In 1898 Heathcote and his sister arrived after a four-hour voyage on the Martin Orme steamer SS Dunara Castle for a stay of ten days. Dunara and the McCallum steamer Hebrides between them visited about once a fortnight but only in the three summer months. There were about twenty visitors, some were tourists but others had arrived to start building the new schoolhouse – until that time lessons had been given in the kirk. In 1898 Evelyn laid the foundation stone and by the time of their 1899 visit the school had been completed and the kirk had been completely renovated. The resident population numbered seventy and most spoke only Gaelic although the children were taught English at school.

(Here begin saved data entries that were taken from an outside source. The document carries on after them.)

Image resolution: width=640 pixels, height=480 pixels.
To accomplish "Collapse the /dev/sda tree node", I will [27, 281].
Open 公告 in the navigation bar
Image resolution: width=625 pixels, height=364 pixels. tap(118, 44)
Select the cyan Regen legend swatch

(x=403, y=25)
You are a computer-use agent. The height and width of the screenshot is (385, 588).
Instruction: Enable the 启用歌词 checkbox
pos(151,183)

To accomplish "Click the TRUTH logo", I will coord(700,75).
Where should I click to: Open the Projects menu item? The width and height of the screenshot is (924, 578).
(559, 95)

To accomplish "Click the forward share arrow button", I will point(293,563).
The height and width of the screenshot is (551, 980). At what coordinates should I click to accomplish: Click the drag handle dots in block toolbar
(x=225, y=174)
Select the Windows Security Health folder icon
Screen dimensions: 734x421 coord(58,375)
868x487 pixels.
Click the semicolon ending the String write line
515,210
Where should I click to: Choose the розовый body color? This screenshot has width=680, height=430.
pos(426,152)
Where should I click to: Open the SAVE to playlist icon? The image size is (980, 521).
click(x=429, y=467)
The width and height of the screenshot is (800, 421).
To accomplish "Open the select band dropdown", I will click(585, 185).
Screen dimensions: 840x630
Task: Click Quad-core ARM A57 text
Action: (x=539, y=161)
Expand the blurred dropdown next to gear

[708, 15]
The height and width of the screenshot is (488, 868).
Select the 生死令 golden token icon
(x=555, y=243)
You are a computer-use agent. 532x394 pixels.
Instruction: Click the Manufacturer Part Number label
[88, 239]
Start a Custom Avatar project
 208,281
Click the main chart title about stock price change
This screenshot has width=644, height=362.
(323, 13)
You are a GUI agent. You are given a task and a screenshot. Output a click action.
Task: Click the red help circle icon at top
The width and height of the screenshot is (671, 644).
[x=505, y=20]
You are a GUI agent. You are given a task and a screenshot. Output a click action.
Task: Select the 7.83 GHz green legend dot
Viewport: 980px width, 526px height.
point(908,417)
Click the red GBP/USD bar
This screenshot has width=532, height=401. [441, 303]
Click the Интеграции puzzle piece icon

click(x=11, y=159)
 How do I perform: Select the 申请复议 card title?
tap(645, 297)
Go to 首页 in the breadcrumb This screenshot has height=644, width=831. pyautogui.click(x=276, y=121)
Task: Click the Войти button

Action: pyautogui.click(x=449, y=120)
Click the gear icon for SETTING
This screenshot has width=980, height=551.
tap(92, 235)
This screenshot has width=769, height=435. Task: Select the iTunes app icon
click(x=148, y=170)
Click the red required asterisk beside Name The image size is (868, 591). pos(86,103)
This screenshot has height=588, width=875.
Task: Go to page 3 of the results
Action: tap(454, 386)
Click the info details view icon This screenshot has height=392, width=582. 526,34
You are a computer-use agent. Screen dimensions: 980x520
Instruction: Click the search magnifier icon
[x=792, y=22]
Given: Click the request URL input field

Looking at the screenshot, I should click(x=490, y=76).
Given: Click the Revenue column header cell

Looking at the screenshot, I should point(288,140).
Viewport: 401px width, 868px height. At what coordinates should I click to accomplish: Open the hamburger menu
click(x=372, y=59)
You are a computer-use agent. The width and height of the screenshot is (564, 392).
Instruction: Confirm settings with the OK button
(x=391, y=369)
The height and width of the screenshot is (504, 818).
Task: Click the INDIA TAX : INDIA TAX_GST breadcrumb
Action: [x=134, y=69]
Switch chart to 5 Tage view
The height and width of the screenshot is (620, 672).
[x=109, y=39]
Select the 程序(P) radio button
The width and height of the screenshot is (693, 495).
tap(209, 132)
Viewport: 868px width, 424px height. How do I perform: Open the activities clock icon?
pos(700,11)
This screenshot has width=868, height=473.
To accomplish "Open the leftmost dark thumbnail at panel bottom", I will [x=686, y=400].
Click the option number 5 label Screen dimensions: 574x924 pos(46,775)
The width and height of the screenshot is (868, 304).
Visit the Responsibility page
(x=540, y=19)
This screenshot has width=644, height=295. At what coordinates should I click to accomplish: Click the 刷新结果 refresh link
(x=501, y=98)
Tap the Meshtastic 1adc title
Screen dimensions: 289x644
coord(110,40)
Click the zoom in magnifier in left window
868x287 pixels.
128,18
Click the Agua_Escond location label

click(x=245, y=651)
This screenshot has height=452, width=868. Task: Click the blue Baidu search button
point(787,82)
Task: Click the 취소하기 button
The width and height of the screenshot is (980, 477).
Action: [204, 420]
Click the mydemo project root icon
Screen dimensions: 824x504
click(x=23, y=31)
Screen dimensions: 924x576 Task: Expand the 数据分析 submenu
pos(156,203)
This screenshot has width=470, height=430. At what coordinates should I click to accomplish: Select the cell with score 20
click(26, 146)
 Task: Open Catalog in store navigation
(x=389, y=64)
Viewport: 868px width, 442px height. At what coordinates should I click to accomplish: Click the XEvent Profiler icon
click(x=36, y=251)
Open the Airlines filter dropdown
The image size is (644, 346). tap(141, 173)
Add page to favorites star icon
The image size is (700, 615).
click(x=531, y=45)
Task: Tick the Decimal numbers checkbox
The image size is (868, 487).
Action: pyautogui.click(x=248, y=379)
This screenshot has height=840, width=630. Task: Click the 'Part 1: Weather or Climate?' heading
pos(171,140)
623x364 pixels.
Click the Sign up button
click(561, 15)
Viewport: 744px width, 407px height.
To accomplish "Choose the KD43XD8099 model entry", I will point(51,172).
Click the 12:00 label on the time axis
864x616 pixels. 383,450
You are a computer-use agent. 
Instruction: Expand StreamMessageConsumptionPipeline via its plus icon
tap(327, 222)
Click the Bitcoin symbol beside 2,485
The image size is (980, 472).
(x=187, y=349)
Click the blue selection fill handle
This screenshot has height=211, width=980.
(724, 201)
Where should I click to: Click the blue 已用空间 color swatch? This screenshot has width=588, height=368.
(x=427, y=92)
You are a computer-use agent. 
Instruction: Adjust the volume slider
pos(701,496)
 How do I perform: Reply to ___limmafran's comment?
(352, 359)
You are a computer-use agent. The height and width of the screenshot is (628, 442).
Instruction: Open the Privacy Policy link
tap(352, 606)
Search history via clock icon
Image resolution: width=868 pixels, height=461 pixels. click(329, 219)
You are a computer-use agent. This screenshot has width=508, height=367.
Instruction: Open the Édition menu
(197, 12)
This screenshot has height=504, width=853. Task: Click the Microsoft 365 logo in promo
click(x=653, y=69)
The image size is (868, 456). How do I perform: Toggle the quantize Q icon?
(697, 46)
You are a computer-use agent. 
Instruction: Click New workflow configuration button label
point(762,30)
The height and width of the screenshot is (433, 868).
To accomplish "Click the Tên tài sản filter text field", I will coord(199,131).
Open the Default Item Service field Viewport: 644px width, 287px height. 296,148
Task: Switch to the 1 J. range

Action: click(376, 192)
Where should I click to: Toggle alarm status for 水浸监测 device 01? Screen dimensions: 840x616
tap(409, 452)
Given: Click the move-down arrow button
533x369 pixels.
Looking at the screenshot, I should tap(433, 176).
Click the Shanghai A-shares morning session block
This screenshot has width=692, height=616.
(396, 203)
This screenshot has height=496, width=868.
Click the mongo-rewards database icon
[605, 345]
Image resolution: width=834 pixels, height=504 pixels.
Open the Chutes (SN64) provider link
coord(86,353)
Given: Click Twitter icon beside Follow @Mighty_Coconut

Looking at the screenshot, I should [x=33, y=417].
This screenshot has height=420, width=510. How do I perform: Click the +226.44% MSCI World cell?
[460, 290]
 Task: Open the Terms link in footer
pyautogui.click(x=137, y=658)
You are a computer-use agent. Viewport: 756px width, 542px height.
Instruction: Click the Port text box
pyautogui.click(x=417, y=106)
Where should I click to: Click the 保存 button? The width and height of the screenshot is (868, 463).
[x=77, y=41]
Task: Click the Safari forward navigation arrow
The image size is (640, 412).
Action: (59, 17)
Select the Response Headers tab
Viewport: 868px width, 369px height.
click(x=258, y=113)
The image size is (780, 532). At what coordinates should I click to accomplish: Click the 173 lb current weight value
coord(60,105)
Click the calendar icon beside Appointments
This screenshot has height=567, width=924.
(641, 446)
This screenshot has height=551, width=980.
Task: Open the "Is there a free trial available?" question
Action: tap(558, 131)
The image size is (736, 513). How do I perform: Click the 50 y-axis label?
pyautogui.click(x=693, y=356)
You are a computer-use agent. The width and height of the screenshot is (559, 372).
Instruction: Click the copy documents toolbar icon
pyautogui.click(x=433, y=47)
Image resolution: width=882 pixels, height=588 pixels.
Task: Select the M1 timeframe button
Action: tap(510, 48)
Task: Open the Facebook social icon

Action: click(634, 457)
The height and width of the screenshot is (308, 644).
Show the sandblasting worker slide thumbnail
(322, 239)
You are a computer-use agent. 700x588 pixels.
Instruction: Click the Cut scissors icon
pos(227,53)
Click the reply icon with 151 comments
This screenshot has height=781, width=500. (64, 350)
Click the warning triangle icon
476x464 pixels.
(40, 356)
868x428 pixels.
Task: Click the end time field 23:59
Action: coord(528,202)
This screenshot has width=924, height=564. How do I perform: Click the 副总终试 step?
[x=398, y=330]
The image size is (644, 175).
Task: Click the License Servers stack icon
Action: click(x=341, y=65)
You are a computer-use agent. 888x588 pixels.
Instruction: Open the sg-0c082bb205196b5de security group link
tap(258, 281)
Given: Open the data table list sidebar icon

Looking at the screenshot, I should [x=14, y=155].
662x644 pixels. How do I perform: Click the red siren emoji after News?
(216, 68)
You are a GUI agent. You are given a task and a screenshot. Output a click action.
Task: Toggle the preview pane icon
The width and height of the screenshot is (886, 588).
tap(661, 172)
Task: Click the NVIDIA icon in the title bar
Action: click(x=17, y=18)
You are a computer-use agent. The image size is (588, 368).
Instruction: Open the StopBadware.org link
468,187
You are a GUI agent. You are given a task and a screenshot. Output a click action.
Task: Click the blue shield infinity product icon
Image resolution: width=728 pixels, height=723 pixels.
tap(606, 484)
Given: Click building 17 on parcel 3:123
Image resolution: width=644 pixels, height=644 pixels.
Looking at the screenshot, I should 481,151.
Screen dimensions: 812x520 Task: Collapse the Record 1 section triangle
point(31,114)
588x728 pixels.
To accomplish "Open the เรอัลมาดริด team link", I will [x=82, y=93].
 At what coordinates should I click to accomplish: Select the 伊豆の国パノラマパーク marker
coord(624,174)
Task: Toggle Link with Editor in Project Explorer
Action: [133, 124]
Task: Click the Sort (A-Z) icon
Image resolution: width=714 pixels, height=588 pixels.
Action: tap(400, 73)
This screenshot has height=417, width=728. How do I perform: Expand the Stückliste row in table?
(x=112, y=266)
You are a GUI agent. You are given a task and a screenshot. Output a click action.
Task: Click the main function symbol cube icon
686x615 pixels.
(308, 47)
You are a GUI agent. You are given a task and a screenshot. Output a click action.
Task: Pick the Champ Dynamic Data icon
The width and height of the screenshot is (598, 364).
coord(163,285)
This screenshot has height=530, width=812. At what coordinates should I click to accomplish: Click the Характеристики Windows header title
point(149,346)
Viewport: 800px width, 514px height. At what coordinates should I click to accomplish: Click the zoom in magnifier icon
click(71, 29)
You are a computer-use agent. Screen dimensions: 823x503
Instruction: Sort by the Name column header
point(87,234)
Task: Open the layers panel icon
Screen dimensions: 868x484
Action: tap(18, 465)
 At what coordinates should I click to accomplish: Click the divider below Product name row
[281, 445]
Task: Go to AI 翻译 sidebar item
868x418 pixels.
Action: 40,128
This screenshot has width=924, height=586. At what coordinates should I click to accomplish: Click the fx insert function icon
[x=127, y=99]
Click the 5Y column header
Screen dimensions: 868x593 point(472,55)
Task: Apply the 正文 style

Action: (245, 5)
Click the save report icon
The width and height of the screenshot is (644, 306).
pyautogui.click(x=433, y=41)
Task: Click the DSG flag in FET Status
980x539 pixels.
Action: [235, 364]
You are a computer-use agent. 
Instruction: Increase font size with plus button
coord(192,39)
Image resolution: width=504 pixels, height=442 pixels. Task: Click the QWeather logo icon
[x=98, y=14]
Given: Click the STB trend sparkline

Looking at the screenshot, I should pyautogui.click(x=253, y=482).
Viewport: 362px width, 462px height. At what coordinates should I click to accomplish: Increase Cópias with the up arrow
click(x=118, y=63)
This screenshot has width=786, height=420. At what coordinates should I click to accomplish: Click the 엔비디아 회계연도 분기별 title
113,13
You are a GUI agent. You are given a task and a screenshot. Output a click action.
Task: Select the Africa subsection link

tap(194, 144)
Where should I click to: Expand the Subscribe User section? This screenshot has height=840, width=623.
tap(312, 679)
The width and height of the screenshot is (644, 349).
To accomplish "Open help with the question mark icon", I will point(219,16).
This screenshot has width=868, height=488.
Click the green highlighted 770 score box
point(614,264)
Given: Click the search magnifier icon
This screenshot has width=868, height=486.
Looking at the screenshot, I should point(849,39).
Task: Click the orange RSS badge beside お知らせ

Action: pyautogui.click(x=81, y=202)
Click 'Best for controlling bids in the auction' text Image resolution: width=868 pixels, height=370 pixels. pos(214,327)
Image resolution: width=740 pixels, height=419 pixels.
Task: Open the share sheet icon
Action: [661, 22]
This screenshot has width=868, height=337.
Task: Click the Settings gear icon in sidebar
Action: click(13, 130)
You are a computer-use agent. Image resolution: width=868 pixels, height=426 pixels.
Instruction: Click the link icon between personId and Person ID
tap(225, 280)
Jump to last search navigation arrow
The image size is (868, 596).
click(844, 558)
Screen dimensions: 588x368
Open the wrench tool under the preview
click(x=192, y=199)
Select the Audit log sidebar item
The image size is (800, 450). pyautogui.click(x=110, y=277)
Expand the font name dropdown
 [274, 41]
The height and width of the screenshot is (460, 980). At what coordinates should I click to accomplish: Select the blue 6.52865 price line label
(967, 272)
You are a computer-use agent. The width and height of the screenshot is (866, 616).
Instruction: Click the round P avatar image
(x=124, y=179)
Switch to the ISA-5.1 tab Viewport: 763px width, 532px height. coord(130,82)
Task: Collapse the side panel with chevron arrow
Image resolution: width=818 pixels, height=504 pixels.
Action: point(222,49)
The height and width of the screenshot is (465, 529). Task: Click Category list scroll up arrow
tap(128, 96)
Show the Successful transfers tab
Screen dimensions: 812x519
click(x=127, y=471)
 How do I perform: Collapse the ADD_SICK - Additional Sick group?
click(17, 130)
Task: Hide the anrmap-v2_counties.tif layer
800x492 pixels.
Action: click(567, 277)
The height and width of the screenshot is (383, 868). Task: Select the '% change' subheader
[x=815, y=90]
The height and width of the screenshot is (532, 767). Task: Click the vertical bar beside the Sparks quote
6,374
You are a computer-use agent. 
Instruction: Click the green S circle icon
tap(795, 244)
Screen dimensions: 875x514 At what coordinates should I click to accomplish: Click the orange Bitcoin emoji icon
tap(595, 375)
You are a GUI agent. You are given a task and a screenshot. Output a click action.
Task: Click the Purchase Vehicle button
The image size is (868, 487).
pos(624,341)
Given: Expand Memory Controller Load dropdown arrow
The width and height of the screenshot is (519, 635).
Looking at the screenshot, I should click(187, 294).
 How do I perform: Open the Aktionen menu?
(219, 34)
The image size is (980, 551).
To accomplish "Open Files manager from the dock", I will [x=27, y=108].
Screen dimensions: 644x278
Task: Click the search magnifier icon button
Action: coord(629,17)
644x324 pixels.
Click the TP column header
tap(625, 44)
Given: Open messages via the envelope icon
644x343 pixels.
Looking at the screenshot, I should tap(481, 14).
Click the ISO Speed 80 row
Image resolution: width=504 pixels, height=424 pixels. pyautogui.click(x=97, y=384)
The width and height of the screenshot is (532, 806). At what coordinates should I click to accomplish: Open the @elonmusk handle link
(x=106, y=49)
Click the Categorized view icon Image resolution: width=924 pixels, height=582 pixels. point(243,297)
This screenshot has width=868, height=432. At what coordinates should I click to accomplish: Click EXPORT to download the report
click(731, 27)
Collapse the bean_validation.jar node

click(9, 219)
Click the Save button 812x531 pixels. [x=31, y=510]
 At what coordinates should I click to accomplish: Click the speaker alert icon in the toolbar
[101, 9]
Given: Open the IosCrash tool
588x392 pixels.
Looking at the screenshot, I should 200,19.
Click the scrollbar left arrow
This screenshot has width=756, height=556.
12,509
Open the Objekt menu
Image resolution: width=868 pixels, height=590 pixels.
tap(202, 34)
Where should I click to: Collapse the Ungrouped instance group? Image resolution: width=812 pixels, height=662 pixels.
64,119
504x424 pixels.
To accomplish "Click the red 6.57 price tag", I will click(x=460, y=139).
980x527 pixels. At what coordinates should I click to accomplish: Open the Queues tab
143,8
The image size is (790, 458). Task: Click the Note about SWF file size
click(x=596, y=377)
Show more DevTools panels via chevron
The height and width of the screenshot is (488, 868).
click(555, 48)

In 1899 their visit lasted two months and in July Heathcote and Evelyn were rowed to Boreray and from there they together climbed the sea stack Stac Lee. He wrote that Stac Lee was "not a difficult climb" and that, before Evelyn, two other women had reached the summit. However, after exploring Boreray and setting off to row back to the main island, Hirta, the weather deteriorated and they were forced to spend the night in their boat, sheltering in a sea cave on Boreray. When he visited Stac Levenish he was told he was the first person who was not a St Kildan ever to have been there. Unable to board the boat again, he had to climb the stack so as to descend on the other side where the boat could be in more sheltered water. He considered the most difficult stack to climb was Stac Biorach, saying that Richard Manliffe Barrington was the only non-St Kildan to have climbed it.
Journal articles
He also published a paper "A Map of St Kilda" in the Geographical Journal of 1900 describing his surveying methods in producing the map that was included in the St Kilda book. Except at Village Bay on Hirta it is difficult to climb down to the shore and indeed from the top of the cliffs it is often impossible to conveniently see the coast. At Soay and Boreray he did not even try to get his theodolite ashore. A year later in "Climbing in St Kilda" in the Scottish Mountaineering Club Journal he gave an account of his experiences climbing. He gave details of climbing Stac Lee saying it was "comparatively easy" although getting ashore onto the stack was "a most appalling undertaking" involving jumping ashore and climbing an overhanging cliff covered in slippery seaweed to a stanchion twenty feet (six metres) above sea level. He recommended taking off boots and climbing in socks.